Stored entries
□ □ □ □ □ □ □

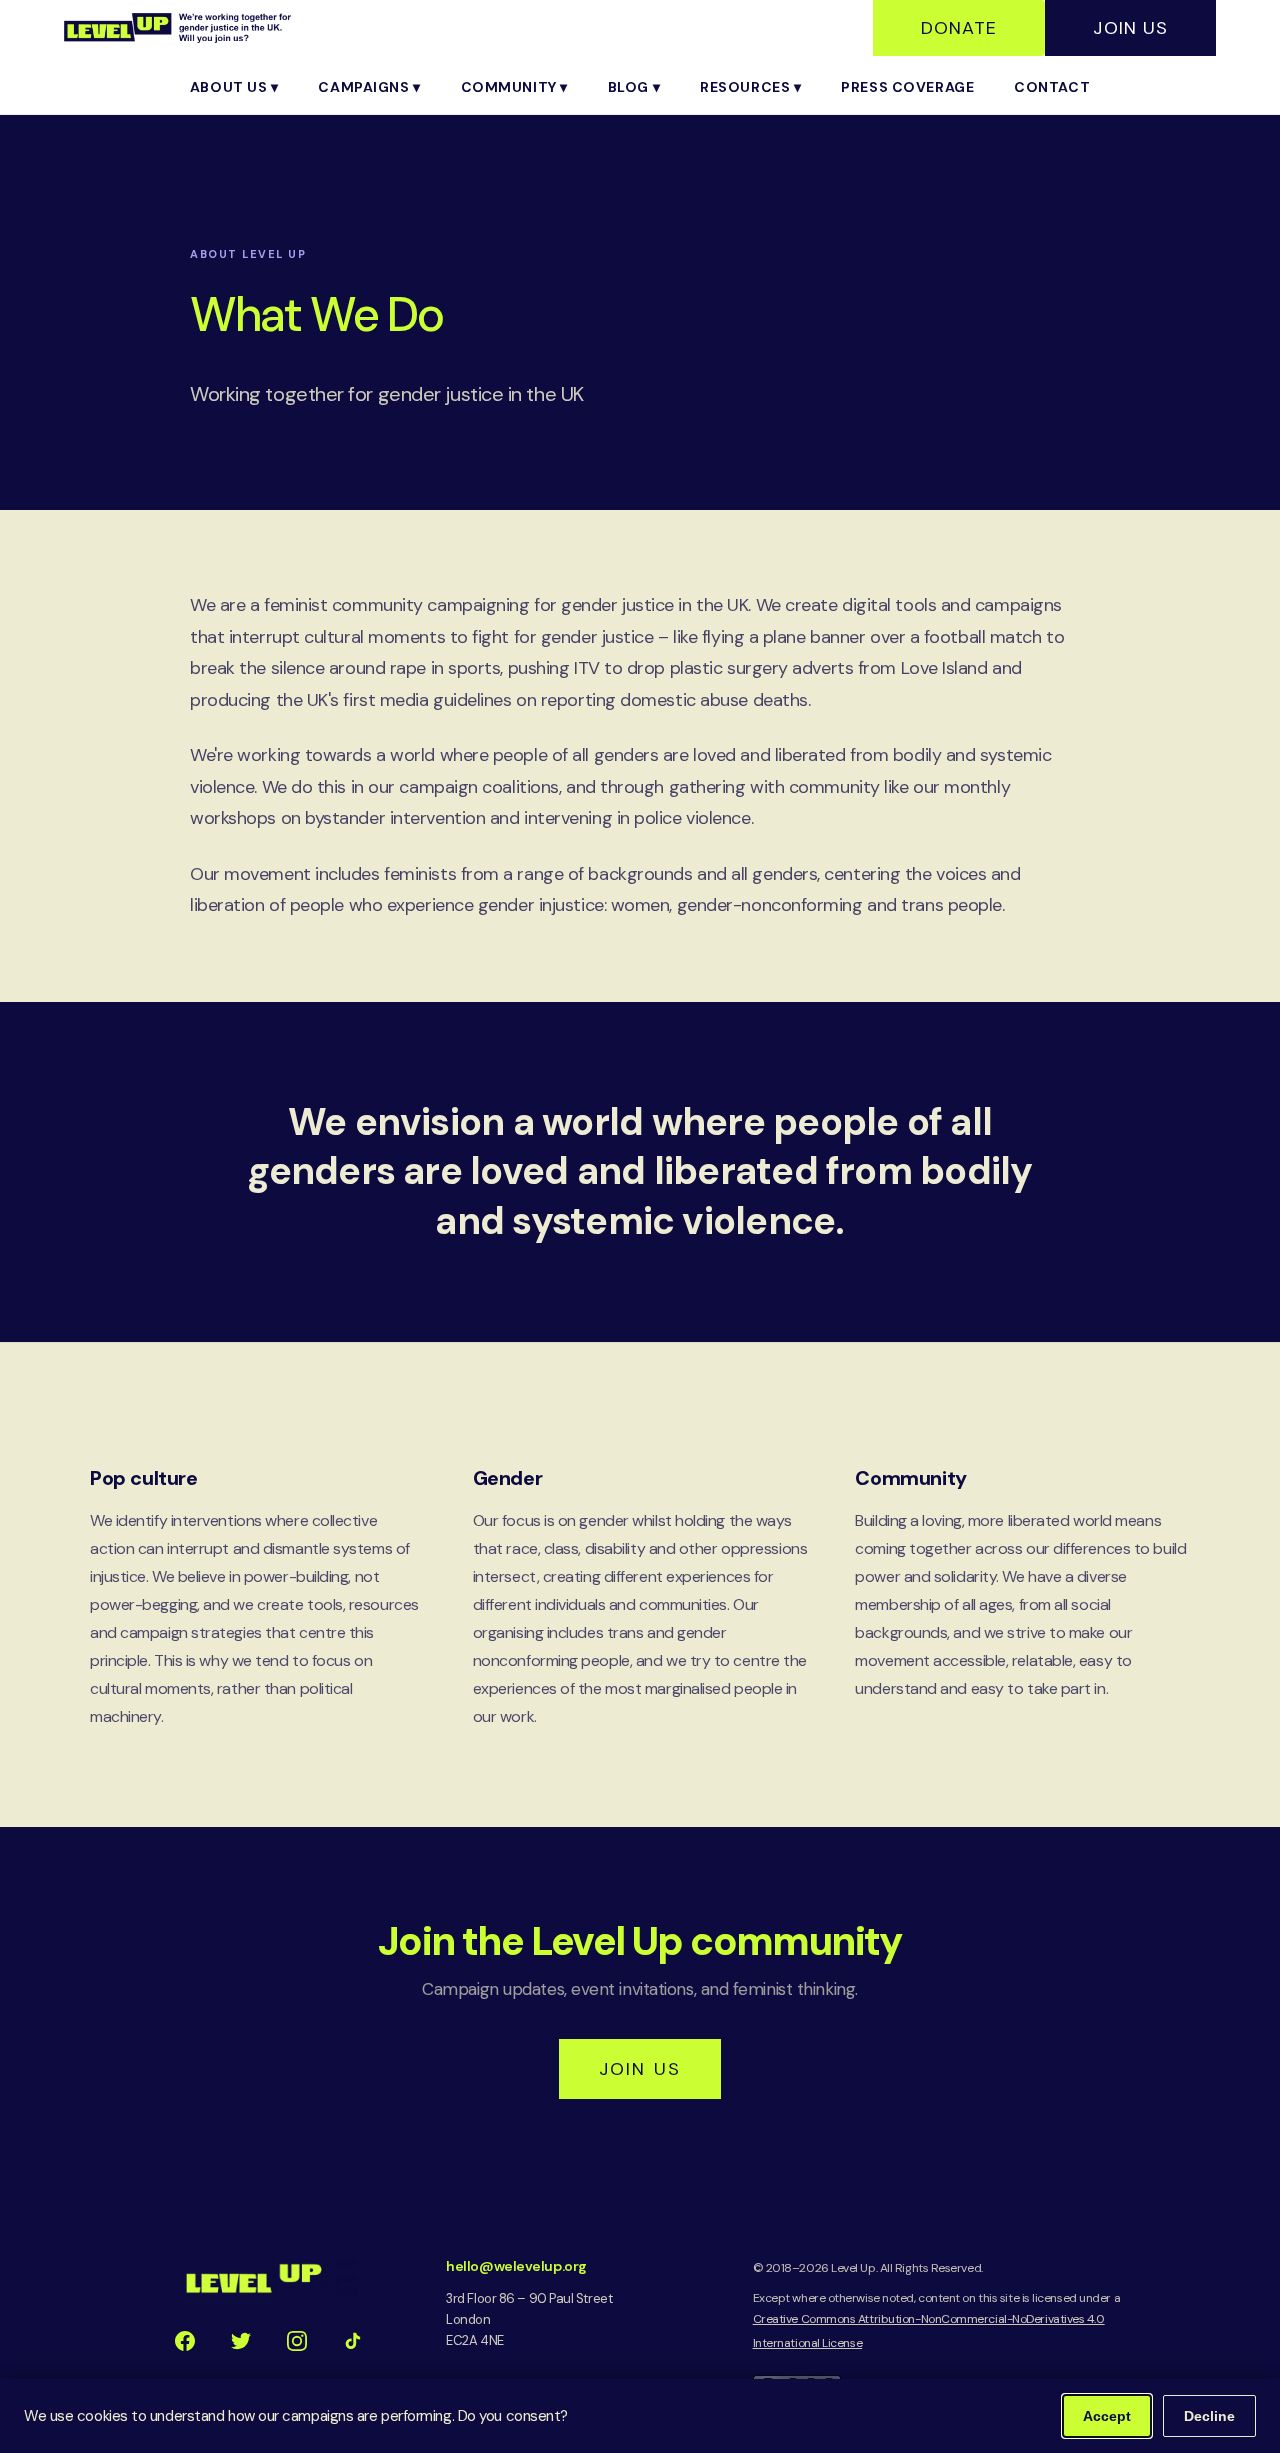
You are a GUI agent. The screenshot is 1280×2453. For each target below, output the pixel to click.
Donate (959, 28)
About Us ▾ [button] (234, 87)
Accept (1107, 2416)
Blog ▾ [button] (634, 87)
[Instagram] (297, 2341)
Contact (1052, 87)
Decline (1209, 2416)
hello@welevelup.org (516, 2266)
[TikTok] (353, 2341)
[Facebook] (185, 2341)
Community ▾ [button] (514, 87)
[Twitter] (241, 2341)
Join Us (1130, 28)
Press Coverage (907, 87)
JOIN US (640, 2069)
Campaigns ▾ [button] (369, 87)
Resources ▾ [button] (750, 87)
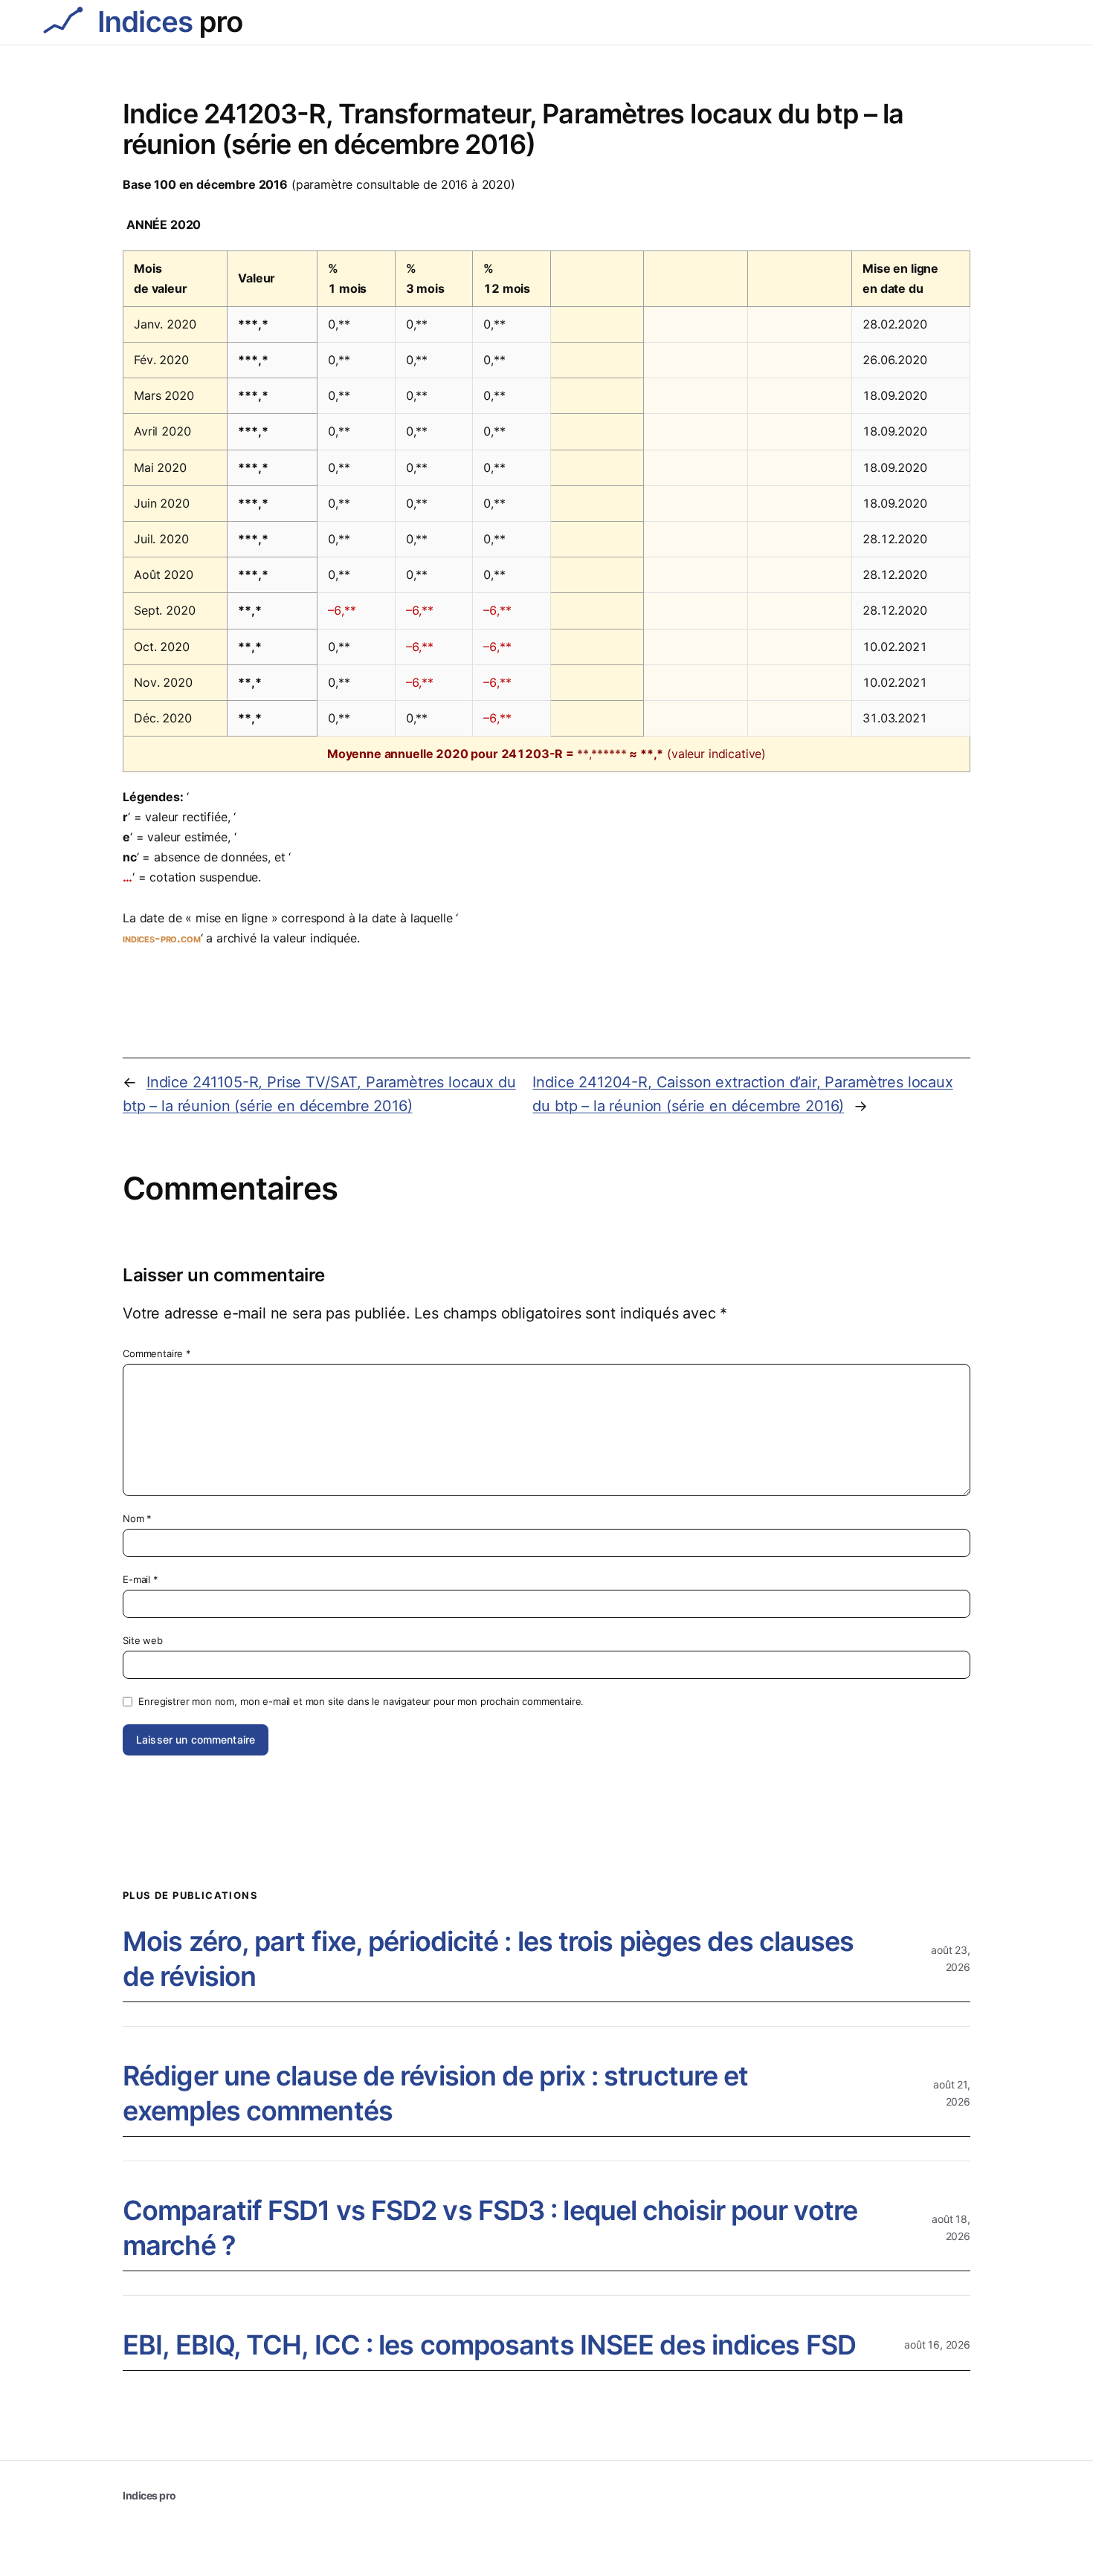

□ □ □ □ □ □ □

Please output the lines from the line that contains "Contact (1052, 87)" through the end of the records, both ends included, exactly and with no pictures.

Contact (1052, 87)
Decline (1209, 2416)
hello@welevelup.org (516, 2266)
[TikTok] (353, 2341)
[Facebook] (185, 2341)
Community ▾ [button] (514, 87)
[Twitter] (241, 2341)
Join Us (1130, 28)
Press Coverage (907, 87)
JOIN US (640, 2069)
Campaigns ▾ [button] (369, 87)
Resources ▾ [button] (750, 87)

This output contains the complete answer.